VR-13
(VS)
LAPAROSCOPIC NEPHRON SPARING APPROACH FOR A RENAL MASS
Saban SARIKAYA
1
, Hasan CETIN
1
, Ender OZDEN
1
, Fatih ATAC
2
, Yarkin Kamil YAKUPOGLU
1
, Yakup BOSTANCI
1
and Ali
Faik YILMAZ
1
1) Ondokuz Mayis University School of Medicine, Urology, Samsun, TURKEY - 2) Ada Hospital, Urology, Giresun, TURKEY
PURPOSE
In this video we aimed to present our laparoscopic partial nephrectomy experience on a right-sided kidney mass in a
pediatric patient
MATERIAL AND METHODS
A 14-year-old girl complaining for right-sided flank pain was found to have a 6 cm mass on the right kidney. A
transperitoneal laparascopic partial nephrectomy was planned. The patient was placed in a 60 degrees lateral decubitis
position. Total of 4 ports were placed, one 12 mm on umblicus, one 12 mm and one 5 mm on right midclavicular line,
and one more 5 mm on 2 cm below the xyphoid. Renal artery and vein was released from the surrounding tissues.

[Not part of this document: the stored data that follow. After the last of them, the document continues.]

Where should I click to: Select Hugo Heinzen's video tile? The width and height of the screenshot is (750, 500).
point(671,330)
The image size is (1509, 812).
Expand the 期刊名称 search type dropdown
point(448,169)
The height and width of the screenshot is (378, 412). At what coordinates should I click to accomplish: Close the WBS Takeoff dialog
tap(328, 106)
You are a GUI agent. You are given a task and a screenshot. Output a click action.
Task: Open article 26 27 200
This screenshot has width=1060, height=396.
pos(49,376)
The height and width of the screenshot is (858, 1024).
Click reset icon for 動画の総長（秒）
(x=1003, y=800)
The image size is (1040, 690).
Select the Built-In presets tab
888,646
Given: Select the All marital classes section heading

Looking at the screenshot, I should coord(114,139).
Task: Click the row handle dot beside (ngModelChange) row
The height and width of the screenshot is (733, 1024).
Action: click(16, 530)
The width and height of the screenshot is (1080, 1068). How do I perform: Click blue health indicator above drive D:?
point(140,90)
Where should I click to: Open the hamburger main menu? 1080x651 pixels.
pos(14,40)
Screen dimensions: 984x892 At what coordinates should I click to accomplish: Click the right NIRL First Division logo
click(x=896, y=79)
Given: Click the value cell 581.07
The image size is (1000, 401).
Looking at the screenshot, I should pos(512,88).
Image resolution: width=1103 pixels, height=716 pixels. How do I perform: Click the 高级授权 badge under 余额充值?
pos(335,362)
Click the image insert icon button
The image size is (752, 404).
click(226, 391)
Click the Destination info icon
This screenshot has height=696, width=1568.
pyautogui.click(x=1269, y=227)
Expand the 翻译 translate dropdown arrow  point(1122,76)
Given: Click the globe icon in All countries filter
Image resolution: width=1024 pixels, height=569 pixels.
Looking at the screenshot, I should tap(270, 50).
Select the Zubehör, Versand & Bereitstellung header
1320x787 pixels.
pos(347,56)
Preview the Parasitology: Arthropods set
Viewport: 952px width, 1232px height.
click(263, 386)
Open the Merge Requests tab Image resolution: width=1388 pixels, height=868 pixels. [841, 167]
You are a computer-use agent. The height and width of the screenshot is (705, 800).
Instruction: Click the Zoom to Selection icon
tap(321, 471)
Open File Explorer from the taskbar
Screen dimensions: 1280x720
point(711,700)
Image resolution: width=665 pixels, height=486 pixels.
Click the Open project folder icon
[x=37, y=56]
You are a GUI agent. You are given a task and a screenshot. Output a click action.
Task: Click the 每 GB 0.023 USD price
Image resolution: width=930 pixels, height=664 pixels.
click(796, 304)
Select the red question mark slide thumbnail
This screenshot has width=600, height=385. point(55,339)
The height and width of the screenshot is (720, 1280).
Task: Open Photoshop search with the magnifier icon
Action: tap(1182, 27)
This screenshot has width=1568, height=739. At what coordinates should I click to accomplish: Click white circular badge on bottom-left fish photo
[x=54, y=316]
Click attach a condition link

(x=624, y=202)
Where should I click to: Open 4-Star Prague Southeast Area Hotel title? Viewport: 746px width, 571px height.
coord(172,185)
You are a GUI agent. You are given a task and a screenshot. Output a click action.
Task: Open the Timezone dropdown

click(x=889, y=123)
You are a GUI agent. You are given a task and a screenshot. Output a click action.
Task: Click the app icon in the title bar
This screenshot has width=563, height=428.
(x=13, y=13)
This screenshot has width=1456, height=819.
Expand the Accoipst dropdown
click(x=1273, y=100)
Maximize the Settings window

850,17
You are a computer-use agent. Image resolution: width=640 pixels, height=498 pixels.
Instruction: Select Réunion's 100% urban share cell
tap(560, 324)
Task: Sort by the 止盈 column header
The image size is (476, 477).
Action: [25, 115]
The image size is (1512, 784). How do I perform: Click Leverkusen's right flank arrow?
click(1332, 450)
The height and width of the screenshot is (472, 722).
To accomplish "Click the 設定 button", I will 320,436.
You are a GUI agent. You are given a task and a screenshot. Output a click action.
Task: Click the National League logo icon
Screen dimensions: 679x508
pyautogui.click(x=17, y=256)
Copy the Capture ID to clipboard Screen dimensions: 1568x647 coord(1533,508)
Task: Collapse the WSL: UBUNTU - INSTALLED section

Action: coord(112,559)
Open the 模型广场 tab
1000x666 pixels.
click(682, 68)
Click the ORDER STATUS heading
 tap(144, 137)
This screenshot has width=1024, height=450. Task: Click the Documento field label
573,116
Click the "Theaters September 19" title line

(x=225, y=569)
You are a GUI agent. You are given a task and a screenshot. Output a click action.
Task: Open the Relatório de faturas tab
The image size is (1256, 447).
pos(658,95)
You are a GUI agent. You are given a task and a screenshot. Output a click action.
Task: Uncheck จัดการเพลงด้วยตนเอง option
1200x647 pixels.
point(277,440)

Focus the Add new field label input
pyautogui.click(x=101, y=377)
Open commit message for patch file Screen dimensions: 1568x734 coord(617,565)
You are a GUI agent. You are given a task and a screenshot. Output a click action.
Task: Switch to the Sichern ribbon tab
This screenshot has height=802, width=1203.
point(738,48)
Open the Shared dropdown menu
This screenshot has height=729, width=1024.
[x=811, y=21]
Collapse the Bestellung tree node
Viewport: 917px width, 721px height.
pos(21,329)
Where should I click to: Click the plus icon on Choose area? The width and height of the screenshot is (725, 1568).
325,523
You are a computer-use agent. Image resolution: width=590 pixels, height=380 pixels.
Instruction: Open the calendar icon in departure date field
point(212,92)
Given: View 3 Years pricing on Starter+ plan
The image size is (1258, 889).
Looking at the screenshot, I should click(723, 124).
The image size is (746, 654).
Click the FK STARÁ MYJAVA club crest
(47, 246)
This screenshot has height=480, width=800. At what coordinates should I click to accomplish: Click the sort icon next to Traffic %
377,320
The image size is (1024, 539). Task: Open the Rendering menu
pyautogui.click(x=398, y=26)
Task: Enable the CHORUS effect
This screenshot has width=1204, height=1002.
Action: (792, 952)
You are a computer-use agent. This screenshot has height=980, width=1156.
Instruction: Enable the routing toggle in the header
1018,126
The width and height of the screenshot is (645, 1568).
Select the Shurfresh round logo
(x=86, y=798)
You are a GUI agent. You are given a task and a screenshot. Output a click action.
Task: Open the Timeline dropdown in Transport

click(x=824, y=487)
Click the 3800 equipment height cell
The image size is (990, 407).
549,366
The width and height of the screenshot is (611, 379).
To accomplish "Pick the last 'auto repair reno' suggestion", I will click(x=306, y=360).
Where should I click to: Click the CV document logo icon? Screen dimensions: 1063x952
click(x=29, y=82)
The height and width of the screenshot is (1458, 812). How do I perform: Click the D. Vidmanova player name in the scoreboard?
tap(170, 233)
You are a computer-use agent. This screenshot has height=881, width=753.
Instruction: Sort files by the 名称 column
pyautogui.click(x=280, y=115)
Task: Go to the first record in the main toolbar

The
artery which was branching from the main renal artery and feeding the mass was locked by a ‘Hem-o-Loc' clip. After the
margins were scored by electrocautery, two endobulldog clamps were used to control renal artery and vein. Then the
mass was removed from the parenchyma by the aid of a cold scissors. Collecting system and interlobular vascular
structures were controlled by clips. Then the parenchymal defect was repaired with sutures in a continuous fashion. No
bleeding was observed after removal of the bulldog clamps. The mass was taken out by an endobag and a drain was left
in place.
RESULTS
Elapsed time was 113 minutes starting from the insertion of the first and ending by the removal of the last port. Warm
ischemia time was 16 minutes and estimated blood loss was 150 mL. The drain was removed on the postoperative
second day and then the patient was discharged home. The pathologic examination of the mass revealed a metanephric
adenoma.
CONCLUSIONS
In selected pediatric oncologic cases, laparoscopic partial nephrectomy is an alternative surgical approach.